WHAT TO DO: Check every line of the listing below for "grip", and report how many lines have it, as a number with nothing more.

DATA SUPPLIED:
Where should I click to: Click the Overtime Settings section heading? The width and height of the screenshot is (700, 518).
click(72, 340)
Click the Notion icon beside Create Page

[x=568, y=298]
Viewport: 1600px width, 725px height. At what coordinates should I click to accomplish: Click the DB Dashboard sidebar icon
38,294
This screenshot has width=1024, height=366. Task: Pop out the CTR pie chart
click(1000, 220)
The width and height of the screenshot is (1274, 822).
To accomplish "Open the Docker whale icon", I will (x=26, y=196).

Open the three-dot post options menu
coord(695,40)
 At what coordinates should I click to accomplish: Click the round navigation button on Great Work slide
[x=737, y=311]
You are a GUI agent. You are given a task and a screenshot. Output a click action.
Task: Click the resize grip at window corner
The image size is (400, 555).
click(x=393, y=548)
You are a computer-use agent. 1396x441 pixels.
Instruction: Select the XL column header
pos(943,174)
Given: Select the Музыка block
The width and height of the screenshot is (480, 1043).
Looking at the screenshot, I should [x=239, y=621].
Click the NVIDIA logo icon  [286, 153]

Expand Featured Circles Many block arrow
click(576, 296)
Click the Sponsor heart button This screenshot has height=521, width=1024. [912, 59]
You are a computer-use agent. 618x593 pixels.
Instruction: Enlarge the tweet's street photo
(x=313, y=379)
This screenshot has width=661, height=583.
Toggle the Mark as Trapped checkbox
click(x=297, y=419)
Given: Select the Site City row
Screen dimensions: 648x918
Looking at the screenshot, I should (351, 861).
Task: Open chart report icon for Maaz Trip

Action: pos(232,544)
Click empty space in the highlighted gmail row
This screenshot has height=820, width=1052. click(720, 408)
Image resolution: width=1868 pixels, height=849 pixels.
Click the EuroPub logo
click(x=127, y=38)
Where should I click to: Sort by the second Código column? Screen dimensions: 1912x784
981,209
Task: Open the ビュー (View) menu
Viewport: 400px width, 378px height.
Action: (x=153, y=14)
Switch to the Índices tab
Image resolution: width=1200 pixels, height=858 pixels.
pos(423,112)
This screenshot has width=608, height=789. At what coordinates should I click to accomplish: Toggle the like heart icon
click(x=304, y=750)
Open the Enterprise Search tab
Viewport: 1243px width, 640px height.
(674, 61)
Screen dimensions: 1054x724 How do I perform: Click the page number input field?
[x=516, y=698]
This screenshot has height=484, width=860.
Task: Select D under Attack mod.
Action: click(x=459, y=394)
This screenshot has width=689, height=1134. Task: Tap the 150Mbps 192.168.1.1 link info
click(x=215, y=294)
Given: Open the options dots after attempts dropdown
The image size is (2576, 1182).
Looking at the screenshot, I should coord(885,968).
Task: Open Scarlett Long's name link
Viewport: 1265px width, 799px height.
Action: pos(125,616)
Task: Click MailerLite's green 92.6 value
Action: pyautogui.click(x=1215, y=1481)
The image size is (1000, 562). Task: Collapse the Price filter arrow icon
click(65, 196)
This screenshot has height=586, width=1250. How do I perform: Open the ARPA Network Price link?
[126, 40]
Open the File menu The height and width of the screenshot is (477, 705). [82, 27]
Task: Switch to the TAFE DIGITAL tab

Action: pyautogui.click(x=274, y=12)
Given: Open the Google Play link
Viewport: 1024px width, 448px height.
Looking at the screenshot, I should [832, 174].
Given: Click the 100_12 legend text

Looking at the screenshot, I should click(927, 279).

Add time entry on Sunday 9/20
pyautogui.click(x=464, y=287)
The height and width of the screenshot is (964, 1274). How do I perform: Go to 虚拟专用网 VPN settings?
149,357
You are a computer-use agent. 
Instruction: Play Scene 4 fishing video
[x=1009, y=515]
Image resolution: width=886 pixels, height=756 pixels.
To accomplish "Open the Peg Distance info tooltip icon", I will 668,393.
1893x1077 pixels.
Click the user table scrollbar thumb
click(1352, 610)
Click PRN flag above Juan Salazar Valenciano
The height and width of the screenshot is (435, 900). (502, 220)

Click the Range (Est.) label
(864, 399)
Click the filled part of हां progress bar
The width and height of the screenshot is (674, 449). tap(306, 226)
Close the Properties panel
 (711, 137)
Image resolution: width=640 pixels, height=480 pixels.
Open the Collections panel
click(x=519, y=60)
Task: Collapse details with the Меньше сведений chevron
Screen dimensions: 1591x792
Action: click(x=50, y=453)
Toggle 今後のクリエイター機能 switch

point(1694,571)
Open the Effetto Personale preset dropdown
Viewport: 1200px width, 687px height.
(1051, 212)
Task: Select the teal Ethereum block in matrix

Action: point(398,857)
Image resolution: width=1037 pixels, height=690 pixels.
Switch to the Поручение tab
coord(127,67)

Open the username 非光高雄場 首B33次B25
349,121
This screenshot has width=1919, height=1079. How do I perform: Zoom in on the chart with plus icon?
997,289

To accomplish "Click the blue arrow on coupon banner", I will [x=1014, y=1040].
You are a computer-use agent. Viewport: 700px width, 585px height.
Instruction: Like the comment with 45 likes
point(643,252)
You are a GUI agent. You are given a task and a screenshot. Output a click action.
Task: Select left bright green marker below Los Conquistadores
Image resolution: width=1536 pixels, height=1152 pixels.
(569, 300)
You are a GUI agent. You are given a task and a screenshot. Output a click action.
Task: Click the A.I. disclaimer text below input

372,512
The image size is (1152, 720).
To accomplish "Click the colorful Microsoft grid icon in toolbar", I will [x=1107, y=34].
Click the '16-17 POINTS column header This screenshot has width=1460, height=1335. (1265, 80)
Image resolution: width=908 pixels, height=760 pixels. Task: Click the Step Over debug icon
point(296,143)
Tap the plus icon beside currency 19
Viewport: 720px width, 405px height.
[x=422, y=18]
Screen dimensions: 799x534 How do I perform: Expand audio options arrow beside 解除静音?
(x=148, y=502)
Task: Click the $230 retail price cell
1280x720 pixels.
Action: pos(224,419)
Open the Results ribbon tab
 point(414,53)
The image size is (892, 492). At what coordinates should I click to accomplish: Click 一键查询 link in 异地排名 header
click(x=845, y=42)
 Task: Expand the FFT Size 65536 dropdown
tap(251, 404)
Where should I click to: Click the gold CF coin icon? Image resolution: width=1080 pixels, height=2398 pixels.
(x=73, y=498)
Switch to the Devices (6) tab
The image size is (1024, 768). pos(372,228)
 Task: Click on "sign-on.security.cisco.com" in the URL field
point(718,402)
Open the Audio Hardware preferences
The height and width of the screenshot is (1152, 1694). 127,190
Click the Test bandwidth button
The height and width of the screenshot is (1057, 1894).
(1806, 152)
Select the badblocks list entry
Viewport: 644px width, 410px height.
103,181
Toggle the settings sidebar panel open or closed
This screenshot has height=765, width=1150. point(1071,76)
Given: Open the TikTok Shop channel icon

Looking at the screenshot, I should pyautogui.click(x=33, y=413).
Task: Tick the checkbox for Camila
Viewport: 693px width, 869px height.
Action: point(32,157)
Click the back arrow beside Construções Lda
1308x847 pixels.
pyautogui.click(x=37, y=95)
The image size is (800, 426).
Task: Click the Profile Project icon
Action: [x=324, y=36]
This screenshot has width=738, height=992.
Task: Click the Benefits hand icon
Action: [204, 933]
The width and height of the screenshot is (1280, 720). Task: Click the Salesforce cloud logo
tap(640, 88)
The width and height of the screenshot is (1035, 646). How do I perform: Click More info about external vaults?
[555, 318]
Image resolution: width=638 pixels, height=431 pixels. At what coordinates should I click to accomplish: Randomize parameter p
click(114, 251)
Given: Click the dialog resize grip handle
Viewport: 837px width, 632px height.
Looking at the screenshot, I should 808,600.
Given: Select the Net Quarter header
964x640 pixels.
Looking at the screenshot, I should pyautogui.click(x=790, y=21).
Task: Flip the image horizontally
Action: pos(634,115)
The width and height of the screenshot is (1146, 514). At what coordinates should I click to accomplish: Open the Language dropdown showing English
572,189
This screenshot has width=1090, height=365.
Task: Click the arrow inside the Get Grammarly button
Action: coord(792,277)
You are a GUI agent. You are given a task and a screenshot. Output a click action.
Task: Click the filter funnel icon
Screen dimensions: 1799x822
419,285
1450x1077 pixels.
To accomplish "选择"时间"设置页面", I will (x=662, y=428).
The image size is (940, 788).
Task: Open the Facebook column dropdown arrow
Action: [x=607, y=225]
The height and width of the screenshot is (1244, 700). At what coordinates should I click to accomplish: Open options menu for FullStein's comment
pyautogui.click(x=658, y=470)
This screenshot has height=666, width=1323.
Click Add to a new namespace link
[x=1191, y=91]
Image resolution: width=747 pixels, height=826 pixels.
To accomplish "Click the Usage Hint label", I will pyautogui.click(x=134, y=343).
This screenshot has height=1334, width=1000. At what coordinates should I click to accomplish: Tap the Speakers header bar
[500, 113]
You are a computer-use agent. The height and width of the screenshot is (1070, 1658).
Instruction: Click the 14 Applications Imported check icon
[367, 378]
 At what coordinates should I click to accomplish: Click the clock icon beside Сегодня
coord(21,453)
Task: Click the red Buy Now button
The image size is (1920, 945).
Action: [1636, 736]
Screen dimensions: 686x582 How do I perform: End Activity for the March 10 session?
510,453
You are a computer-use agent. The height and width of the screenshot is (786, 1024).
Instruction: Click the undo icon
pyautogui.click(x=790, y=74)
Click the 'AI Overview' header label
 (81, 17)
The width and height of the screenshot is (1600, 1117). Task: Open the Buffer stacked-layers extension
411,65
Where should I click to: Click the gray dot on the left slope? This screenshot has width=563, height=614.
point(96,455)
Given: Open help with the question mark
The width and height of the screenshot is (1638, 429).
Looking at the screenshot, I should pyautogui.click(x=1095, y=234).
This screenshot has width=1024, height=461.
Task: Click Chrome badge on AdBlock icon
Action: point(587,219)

OUTPUT FOR THIS TASK: 2